Write out the data below in full, please. Keep every character as given.

[Extracted records]
=== Section Start ===

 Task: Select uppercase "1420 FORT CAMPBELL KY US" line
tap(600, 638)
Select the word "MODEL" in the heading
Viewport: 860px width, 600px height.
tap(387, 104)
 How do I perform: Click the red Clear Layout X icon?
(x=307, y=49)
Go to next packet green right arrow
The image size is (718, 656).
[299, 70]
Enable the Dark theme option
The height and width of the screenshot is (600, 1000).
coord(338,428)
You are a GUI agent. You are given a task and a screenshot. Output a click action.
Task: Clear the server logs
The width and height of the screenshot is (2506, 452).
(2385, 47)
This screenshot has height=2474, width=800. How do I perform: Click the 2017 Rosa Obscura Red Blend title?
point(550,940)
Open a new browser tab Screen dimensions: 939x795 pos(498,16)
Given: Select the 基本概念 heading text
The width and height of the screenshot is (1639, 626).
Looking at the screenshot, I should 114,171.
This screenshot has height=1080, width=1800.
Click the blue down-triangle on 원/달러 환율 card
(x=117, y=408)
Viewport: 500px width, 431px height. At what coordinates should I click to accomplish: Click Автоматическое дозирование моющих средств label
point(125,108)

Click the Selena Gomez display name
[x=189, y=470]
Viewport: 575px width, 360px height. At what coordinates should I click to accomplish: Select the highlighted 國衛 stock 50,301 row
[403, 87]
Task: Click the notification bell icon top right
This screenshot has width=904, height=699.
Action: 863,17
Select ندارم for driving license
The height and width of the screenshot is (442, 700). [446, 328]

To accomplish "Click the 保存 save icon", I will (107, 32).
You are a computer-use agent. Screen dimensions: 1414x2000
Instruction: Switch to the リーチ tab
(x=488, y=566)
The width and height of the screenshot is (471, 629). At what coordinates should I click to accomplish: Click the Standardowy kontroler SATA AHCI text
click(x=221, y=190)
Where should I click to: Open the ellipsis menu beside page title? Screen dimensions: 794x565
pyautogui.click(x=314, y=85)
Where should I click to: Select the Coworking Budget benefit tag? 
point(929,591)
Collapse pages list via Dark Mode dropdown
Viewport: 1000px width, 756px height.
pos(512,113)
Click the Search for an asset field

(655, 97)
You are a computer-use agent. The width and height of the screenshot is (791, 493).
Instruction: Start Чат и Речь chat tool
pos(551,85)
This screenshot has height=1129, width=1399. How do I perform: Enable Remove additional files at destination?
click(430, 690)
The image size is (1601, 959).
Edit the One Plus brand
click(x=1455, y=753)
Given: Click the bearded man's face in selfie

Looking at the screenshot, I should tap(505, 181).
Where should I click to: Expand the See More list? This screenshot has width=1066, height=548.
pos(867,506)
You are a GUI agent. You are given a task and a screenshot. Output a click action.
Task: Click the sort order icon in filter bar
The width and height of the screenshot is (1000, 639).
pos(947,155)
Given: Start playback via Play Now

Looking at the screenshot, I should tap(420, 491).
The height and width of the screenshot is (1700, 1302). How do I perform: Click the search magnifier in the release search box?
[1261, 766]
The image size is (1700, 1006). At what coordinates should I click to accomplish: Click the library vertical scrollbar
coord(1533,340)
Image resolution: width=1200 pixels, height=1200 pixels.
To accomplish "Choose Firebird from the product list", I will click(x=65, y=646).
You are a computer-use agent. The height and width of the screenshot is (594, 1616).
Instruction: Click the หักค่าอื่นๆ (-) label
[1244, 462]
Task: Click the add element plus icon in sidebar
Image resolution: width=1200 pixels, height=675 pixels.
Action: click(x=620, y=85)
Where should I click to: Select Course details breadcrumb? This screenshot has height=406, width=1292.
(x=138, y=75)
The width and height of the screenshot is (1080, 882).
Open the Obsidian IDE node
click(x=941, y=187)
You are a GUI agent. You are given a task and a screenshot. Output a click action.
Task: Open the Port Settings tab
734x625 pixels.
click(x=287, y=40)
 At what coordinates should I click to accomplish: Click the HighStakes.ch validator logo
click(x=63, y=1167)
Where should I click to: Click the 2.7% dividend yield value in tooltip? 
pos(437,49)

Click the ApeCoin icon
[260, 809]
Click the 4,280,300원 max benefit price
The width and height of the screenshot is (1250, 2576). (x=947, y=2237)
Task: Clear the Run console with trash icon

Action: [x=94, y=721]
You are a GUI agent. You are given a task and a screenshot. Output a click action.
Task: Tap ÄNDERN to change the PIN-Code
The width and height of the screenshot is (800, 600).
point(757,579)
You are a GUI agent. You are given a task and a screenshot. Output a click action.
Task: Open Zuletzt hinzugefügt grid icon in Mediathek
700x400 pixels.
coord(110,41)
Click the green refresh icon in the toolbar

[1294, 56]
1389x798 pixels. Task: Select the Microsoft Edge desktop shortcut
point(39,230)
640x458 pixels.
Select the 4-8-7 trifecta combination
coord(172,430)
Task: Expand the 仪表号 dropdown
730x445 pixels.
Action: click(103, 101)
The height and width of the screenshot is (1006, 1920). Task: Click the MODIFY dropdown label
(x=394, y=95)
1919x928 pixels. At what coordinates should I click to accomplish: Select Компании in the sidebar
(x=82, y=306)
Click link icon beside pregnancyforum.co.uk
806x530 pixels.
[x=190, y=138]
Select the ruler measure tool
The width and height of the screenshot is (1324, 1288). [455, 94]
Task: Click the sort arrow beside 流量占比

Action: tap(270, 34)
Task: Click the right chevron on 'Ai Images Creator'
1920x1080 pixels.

=== Section End ===

→ **The answer**
 Task: Select uppercase "1420 FORT CAMPBELL KY US" line
tap(600, 638)
Select the word "MODEL" in the heading
Viewport: 860px width, 600px height.
tap(387, 104)
 How do I perform: Click the red Clear Layout X icon?
(x=307, y=49)
Go to next packet green right arrow
The image size is (718, 656).
[299, 70]
Enable the Dark theme option
The height and width of the screenshot is (600, 1000).
coord(338,428)
You are a GUI agent. You are given a task and a screenshot. Output a click action.
Task: Clear the server logs
The width and height of the screenshot is (2506, 452).
(2385, 47)
This screenshot has height=2474, width=800. How do I perform: Click the 2017 Rosa Obscura Red Blend title?
point(550,940)
Open a new browser tab Screen dimensions: 939x795 pos(498,16)
Given: Select the 基本概念 heading text
The width and height of the screenshot is (1639, 626).
Looking at the screenshot, I should 114,171.
This screenshot has height=1080, width=1800.
Click the blue down-triangle on 원/달러 환율 card
(x=117, y=408)
Viewport: 500px width, 431px height. At what coordinates should I click to accomplish: Click Автоматическое дозирование моющих средств label
point(125,108)

Click the Selena Gomez display name
[x=189, y=470]
Viewport: 575px width, 360px height. At what coordinates should I click to accomplish: Select the highlighted 國衛 stock 50,301 row
[403, 87]
Task: Click the notification bell icon top right
This screenshot has width=904, height=699.
Action: 863,17
Select ندارم for driving license
The height and width of the screenshot is (442, 700). [446, 328]

To accomplish "Click the 保存 save icon", I will (107, 32).
You are a computer-use agent. Screen dimensions: 1414x2000
Instruction: Switch to the リーチ tab
(x=488, y=566)
The width and height of the screenshot is (471, 629). At what coordinates should I click to accomplish: Click the Standardowy kontroler SATA AHCI text
click(x=221, y=190)
Where should I click to: Open the ellipsis menu beside page title? Screen dimensions: 794x565
pyautogui.click(x=314, y=85)
Where should I click to: Select the Coworking Budget benefit tag? 
point(929,591)
Collapse pages list via Dark Mode dropdown
Viewport: 1000px width, 756px height.
pos(512,113)
Click the Search for an asset field

(655, 97)
You are a computer-use agent. The width and height of the screenshot is (791, 493).
Instruction: Start Чат и Речь chat tool
pos(551,85)
This screenshot has height=1129, width=1399. How do I perform: Enable Remove additional files at destination?
click(430, 690)
The image size is (1601, 959).
Edit the One Plus brand
click(x=1455, y=753)
Given: Click the bearded man's face in selfie

Looking at the screenshot, I should tap(505, 181).
Where should I click to: Expand the See More list? This screenshot has width=1066, height=548.
pos(867,506)
You are a GUI agent. You are given a task and a screenshot. Output a click action.
Task: Click the sort order icon in filter bar
The width and height of the screenshot is (1000, 639).
pos(947,155)
Given: Start playback via Play Now

Looking at the screenshot, I should tap(420, 491).
The height and width of the screenshot is (1700, 1302). How do I perform: Click the search magnifier in the release search box?
[1261, 766]
The image size is (1700, 1006). At what coordinates should I click to accomplish: Click the library vertical scrollbar
coord(1533,340)
Image resolution: width=1200 pixels, height=1200 pixels.
To accomplish "Choose Firebird from the product list", I will click(x=65, y=646).
You are a computer-use agent. The height and width of the screenshot is (594, 1616).
Instruction: Click the หักค่าอื่นๆ (-) label
[1244, 462]
Task: Click the add element plus icon in sidebar
Image resolution: width=1200 pixels, height=675 pixels.
Action: click(x=620, y=85)
Where should I click to: Select Course details breadcrumb? This screenshot has height=406, width=1292.
(x=138, y=75)
The width and height of the screenshot is (1080, 882).
Open the Obsidian IDE node
click(x=941, y=187)
You are a GUI agent. You are given a task and a screenshot. Output a click action.
Task: Open the Port Settings tab
734x625 pixels.
click(x=287, y=40)
 At what coordinates should I click to accomplish: Click the HighStakes.ch validator logo
click(x=63, y=1167)
Where should I click to: Click the 2.7% dividend yield value in tooltip? 
pos(437,49)

Click the ApeCoin icon
[260, 809]
Click the 4,280,300원 max benefit price
The width and height of the screenshot is (1250, 2576). (x=947, y=2237)
Task: Clear the Run console with trash icon

Action: [x=94, y=721]
You are a GUI agent. You are given a task and a screenshot. Output a click action.
Task: Tap ÄNDERN to change the PIN-Code
The width and height of the screenshot is (800, 600).
point(757,579)
You are a GUI agent. You are given a task and a screenshot. Output a click action.
Task: Open Zuletzt hinzugefügt grid icon in Mediathek
700x400 pixels.
coord(110,41)
Click the green refresh icon in the toolbar

[1294, 56]
1389x798 pixels. Task: Select the Microsoft Edge desktop shortcut
point(39,230)
640x458 pixels.
Select the 4-8-7 trifecta combination
coord(172,430)
Task: Expand the 仪表号 dropdown
730x445 pixels.
Action: click(103, 101)
The height and width of the screenshot is (1006, 1920). Task: Click the MODIFY dropdown label
(x=394, y=95)
1919x928 pixels. At what coordinates should I click to accomplish: Select Компании in the sidebar
(x=82, y=306)
Click link icon beside pregnancyforum.co.uk
806x530 pixels.
[x=190, y=138]
Select the ruler measure tool
The width and height of the screenshot is (1324, 1288). [455, 94]
Task: Click the sort arrow beside 流量占比

Action: tap(270, 34)
Task: Click the right chevron on 'Ai Images Creator'
1920x1080 pixels.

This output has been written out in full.